I agree. We need to observe the gap between “officially infected” ( tested and cofirmed ) and “real infected” ( all others roaming around and not nowing that are infected ).
This article givea solid ground for that and it is discussing R0 as well,
https://medium.com/@tomaspueyo/coronavirus-act-today-or-people-will-die-f4d3d9cd99ca
Tom,
Thanks for sharing your thoughts and your “checks & balances” models. I have been working with the health authorities in Switzerland and they have showed particular interest in (1) the progression of R0 over time (has decreased due to social distancing in my model), and (2) estimates on the likely peak of the epidemic.

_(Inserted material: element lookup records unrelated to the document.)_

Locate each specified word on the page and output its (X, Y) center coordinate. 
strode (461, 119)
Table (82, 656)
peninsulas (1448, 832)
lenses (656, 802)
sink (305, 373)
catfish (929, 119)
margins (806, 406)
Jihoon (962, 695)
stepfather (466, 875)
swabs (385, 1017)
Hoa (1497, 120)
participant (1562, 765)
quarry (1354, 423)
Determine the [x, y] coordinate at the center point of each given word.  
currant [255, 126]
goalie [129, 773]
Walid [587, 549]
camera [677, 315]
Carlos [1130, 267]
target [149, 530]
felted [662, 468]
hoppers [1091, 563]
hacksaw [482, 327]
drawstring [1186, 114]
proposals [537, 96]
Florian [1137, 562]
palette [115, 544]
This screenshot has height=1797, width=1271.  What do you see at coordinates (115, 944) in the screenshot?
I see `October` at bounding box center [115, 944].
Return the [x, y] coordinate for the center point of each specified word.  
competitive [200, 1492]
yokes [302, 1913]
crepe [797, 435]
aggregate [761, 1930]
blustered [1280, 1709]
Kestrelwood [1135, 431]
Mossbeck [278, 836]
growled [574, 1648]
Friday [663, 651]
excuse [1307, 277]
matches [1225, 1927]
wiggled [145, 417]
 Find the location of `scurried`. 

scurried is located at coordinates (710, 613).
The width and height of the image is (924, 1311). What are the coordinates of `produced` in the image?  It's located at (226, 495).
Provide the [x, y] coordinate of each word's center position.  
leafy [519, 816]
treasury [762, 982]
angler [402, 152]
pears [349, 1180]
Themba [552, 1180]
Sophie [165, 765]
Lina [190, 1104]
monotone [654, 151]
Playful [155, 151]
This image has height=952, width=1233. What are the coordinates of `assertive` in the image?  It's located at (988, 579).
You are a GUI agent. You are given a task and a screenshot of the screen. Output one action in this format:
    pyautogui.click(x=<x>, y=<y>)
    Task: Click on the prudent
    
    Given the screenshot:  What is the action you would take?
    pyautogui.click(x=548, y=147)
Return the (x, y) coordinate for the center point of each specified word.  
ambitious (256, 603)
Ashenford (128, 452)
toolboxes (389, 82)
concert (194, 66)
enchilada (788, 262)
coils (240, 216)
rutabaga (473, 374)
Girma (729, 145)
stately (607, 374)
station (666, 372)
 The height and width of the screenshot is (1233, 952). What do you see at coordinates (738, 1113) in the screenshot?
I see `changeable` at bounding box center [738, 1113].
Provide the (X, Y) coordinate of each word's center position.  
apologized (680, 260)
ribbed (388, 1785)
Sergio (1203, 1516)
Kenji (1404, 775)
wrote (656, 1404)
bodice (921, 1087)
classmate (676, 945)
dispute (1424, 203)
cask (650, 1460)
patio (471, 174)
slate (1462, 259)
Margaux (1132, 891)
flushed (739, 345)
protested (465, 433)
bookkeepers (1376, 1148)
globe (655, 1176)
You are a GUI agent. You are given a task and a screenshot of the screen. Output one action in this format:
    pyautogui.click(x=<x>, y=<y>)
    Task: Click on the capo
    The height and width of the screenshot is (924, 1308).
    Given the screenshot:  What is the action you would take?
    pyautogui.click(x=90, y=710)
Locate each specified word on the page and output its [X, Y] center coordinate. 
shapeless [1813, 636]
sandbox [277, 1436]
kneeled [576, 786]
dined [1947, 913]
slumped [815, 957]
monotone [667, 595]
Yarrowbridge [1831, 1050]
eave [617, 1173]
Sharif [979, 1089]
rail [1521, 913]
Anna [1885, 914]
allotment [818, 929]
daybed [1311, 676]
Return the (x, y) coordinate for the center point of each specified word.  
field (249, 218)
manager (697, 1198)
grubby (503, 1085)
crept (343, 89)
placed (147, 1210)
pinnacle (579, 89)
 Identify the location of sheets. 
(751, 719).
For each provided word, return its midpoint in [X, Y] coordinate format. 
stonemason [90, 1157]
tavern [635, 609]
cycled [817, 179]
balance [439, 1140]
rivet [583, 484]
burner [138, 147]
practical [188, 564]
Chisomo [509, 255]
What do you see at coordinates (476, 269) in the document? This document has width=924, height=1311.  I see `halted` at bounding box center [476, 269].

I have now gone thoroughly over your model, replicated it, and included it in mine in a “checks & balances” view (previously, I only calculated R0 explicitly). As someone that has been losing sleep over potentially giving erroneous estimates, this post is deeply appreciated!
Thank you!
Paulo
PS. I am incorporating some other changes and will be happy to share my model with you soon.
Hi Paulo, where we can find your model?
thanks!
I know what you mean about losing sleep.
Hi Paulo,
I didn’t really go into details but this paper estimates parameters in a diff eqn model without estimating R0 directly (it is rather a function of other factors):
https://science.sciencemag.org/content/early/2020/03/24/science.abb3221
Their findings may help for calibrating your model as well.
Best,
Gokhan
https://www.ncbi.nlm.nih.gov/pmc/articles/PMC6364646/
Estimation in emerging epidemics: biases and remedies
When analysing new emerging infectious disease outbreaks, one typically has observational data over a limited period of time and several parameters to estimate, such as growth rate, the basic reproduction number R0, the case fatality rate and distributions of serial intervals, generation times, latency and incubation times and times between onset of symptoms, notification, death and recovery/discharge. These parameters form the basis for predicting a future outbreak, planning preventive measures and monitoring the progress of the disease outbreak. We study inference problems during the emerging phase of an outbreak, and point out potential sources of bias, with emphasis on: contact tracing backwards in time, replacing generation times by serial intervals, multiple potential infectors and censoring effects amplified by exponential growth. These biases directly affect the estimation of, for example, the generation time distribution and the case fatality rate, but can then propagate to other estimates such as R0 and growth rate. We propose methods to remove or at least reduce bias using statistical modelling. We illustrate the theory by numerical examples and simulations.
Thanks, I learnt a lot about limitations of R0 from this; I had been concerned reading all kinds epi models lately, that assumptions around R0 cause the greatest variability in social distancing outcomes without understanding why.
“One in 100 might be a genius, but the other 99 are just arrogant fanatics” This. And yes to more triangulation.